Recorded data
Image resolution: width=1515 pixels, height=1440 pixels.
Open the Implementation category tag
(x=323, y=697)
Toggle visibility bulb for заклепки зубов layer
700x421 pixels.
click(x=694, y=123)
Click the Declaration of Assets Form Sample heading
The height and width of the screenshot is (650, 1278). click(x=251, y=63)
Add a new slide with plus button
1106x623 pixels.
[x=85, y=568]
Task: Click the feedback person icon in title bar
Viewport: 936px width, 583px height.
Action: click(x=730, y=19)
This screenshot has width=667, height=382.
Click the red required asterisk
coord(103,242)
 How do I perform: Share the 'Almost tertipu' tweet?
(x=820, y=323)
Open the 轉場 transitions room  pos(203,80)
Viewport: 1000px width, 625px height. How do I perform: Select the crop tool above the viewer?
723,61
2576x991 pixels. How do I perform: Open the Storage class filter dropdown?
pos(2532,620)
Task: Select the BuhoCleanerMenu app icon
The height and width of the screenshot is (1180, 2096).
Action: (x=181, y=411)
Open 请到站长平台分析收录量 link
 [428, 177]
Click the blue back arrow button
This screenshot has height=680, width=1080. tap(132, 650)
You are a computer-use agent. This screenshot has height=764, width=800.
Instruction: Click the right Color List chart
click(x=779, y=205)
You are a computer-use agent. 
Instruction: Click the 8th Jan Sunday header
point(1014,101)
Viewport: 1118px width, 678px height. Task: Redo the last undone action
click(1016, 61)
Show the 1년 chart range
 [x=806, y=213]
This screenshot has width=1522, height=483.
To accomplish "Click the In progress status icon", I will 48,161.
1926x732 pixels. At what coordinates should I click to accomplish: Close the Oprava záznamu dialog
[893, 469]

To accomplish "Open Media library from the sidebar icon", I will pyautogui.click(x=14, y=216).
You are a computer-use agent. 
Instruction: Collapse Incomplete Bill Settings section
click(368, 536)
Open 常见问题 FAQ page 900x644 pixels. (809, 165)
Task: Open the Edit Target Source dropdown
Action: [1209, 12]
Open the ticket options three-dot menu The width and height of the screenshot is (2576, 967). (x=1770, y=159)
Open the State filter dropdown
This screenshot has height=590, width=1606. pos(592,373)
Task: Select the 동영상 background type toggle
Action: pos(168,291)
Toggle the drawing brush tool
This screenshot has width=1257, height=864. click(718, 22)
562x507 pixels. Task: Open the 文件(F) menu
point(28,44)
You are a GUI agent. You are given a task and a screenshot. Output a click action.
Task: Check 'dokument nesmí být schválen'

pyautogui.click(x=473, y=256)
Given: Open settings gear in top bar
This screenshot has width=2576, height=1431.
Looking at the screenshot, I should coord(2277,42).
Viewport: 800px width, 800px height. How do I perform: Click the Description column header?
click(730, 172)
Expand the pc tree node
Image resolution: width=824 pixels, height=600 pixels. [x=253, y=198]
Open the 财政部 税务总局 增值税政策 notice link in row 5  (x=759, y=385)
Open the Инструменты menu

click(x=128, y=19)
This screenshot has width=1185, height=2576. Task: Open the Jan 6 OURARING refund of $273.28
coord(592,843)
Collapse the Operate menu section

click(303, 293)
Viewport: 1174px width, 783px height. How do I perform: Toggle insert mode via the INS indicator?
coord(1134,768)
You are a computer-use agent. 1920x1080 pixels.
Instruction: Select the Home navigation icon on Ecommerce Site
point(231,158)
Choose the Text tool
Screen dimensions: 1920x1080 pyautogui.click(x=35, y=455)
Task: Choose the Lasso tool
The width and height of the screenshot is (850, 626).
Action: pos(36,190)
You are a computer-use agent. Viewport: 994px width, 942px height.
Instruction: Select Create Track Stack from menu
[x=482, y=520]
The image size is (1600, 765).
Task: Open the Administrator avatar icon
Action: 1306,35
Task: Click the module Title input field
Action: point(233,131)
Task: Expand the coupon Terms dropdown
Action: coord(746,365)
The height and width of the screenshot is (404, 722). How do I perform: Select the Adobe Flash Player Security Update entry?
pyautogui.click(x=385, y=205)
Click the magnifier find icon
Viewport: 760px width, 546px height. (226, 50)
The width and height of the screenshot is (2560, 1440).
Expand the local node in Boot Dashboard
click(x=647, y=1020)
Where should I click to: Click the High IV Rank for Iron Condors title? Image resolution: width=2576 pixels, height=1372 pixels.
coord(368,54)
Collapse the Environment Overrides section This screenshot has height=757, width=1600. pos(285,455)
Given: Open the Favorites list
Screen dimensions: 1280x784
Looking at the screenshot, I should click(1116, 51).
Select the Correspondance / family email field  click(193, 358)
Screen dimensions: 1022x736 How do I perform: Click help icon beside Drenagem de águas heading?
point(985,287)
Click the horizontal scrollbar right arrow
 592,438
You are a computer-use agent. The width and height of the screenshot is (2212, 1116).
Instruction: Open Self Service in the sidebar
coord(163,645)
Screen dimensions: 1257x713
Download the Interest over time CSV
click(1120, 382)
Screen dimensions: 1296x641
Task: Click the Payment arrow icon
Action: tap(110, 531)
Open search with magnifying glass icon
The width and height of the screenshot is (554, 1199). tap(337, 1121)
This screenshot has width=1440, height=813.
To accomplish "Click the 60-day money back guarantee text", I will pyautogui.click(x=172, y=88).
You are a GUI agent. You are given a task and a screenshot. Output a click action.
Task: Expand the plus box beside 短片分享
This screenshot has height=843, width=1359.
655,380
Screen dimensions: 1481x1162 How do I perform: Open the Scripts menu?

### Objective:
Output the entries word for word, from the very first line through the line containing "(x=820, y=323)", including both ends.

### Expected answer:
Image resolution: width=1515 pixels, height=1440 pixels.
Open the Implementation category tag
(x=323, y=697)
Toggle visibility bulb for заклепки зубов layer
700x421 pixels.
click(x=694, y=123)
Click the Declaration of Assets Form Sample heading
The height and width of the screenshot is (650, 1278). click(x=251, y=63)
Add a new slide with plus button
1106x623 pixels.
[x=85, y=568]
Task: Click the feedback person icon in title bar
Viewport: 936px width, 583px height.
Action: click(x=730, y=19)
This screenshot has width=667, height=382.
Click the red required asterisk
coord(103,242)
 How do I perform: Share the 'Almost tertipu' tweet?
(x=820, y=323)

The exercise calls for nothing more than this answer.